### EXERCISE INSTRUCTIONS
a: Update a passage of the article on whether skin type can change. Restate the part that opens with the words containing "Can Your Skin" and closes with "and hormonal changes.", replacing "skincare routine" with "skin care regimen".
b: In the article on whether skin type can change, what does Dr. Zeichner name as the only exception to skin type staying the same?
c: Continue the article on whether skin type can change from where it stops.

### TEXT SECTION
Can Your Skin Type Change? A Dermatologist Weighs In
The general assumption is that your skin type is definitive. Once you’ve determined that you have dry, oily, or combination skin—and built your skincare routine around it—you won’t have to worry about any changes. The reality: skin is susceptible to shifts due to a number of factors, including environmental and hormonal changes.
There is a difference between your skin going through temporary shifts vs. your skin type permanently changing. “Your skin type is genetically determined and that is not something that changes with the season,” says NYC-based dermatologist, Joshua Zeichner, MD. “The only exception is that oily skin can become dry skin with age.” Post-menopause, this change may occur as your sebaceous (oil-producing) glands become less active. (This happens because of natural hormonal shifts.)
“Your skin type is genetically determined and that is not something that changes with the season.”— Joshua Zeichner, MD
That said, your skin type can temporarily react to environmental changes, and show different characteristics than you’re used to during transitional periods. “It’s important to adjust your skincare routine to suit [these changes],” says Dr. Zeichner. Here, experts break down how to read sudden changes to your skin and what to do about them.
If Your Skin Is Becoming Drier
“Dry skin typically feels itchy and may develop flakes or redness,” says Dr. Zeichner. Skin often shows dryness heading into the fall and winter months, so take this time to treat it gently. Dr. Zeichner suggests looking for hydrating cleansers that won’t compromise your skin barrier, which helps prevent moisture loss. You can keep it nourished and strong with the Neutrogena Skin Balancing Milky Cleanser For Dry Skin.
It contains an emollient sunflower oil base with moisturizing avocado oil and skin-soothing allantoin. Also, the Milky Cleanser (and the rest of Neutrogena’s Skin Balancing line) contains two percent polyhydroxy acid (PHA) to gently exfoliate flakes while respecting your barrier. “PHAs have bigger molecular structures than alpha hydroxy acids, making them gentler on the skin,” says cosmetic chemist Ginger King.
Once you’ve cleansed, Dr. Zeichner emphasizes the importance of making sure your skin remains hydrated. Which means: apply moisturizer. Look for products rich in ceramides, which can help reinforce your skin barrier and seal in moisture. To make sure you’re always in an optimally hydrated environment, you can also try plugging in a humidifier, like this derm-recommended option from Canopy.
If Your Skin Is Becoming Oilier
Oily skin is characterized by a shiny look and a heavy, greasy feel. If you find that your skin is oilier than normal, it is a temporary shift—never the product of a skin type change. Dr. Zeichner says that oil production tends to go up “throughout the menstrual cycle, as hormone levels rise,” since as your hormones shift during your cycle, they temporarily stimulate your sebaceous glands to go into overdrive. “Switching your cleanser can help address extra oil production,” he says.
Cleanse twice daily with absorptive ingredients, like the ones in Neutrogena Skin Balancing Clay Facial Cleanser For Oily Skin. Kaolin and bentonite clays help keep your face looking and feeling matte while drawing out impurities.

(Collected data entries)
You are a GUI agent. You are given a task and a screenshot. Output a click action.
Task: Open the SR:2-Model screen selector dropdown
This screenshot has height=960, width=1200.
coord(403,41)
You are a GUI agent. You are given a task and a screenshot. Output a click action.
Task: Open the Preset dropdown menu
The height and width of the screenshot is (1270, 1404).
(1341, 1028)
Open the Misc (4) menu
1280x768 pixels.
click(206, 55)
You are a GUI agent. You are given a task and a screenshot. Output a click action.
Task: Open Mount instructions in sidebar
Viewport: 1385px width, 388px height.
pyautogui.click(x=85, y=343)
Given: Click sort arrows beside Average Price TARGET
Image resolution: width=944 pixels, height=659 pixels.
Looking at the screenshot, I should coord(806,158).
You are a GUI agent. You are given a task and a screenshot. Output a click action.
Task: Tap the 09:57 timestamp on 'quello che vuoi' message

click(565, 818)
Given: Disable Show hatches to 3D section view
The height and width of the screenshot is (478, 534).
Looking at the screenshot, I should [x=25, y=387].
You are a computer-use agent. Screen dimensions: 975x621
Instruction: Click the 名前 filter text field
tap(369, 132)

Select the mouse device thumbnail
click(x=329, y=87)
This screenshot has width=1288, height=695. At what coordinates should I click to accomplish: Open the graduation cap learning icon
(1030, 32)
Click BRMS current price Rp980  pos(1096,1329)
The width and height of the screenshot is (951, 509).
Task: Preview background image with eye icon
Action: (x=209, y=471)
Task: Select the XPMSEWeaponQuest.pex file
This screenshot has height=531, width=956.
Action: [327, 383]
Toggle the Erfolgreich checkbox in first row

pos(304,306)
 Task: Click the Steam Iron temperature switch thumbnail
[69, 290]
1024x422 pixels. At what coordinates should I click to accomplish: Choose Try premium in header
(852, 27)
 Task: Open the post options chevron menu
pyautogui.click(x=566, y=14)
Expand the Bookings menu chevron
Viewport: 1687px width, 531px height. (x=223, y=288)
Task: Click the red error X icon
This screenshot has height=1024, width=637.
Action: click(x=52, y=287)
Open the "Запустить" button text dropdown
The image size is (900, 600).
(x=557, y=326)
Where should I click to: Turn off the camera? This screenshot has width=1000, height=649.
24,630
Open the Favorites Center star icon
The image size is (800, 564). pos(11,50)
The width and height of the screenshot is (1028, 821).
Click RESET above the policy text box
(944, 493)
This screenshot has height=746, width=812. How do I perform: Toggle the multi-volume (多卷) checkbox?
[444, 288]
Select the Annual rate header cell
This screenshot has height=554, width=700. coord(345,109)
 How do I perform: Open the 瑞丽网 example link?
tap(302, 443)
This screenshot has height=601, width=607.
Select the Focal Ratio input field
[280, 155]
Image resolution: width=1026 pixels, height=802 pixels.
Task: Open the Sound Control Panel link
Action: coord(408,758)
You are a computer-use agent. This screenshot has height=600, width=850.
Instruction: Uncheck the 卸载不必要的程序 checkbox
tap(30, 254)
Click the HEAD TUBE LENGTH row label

### OUTPUTS FOR THE TASKS
a:
Can Your Skin Type Change? A Dermatologist Weighs In
The general assumption is that your skin type is definitive. Once you’ve determined that you have dry, oily, or combination skin—and built your skin care regimen around it—you won’t have to worry about any changes. The reality: skin is susceptible to shifts due to a number of factors, including environmental and hormonal changes.

b: Oily skin can become dry skin with age.

c:
It may be your first instinct to keep your skin as dry as possible when it’s producing more oil, but you still need to avoid stripping it of moisture, which can cause inflammation down the line. Dr. Zeichner recommends using lighter, oil-free serums and moisturizers.
If You’re Starting to See a Combination of Dry and Oily Skin
Maybe you have oily skin but you’ve been noticing dry patches on your cheeks, or you have dry skin but your T-zone is suddenly slick. Shifts in seasons can cause these changes—but don’t worry. They’re temporary. If you experience increased dryness or oiliness concentrated in certain parts of your face, begin treating it like combination skin until it shifts back to your usual skin type.
“Combination skin means that you’re oily in the T-zone (forehead and nose), but dry on your cheeks,” says Dr. Zeichner. To treat combination skin effectively, you need a routine that’s flexible enough to work for all areas of your face. Neutrogena Skin Balancing Gel Cleanser For Combination Skin is an ideal option for keeping both oily and dry zones in check. King says that the “foaming yet sulfate-free base helps reduce a greasy complexion.”
Focus on lightweight textures throughout the rest of your routine, opting for serums and moisturizers that hydrate dry patches without causing additional T-zone greasiness. “Try humectant-rich moisturizers that contain hydrating ingredients like hyaluronic acid,” says Zeichner. “Emollient moisturizers with heavy oils will be too much for combination skin.”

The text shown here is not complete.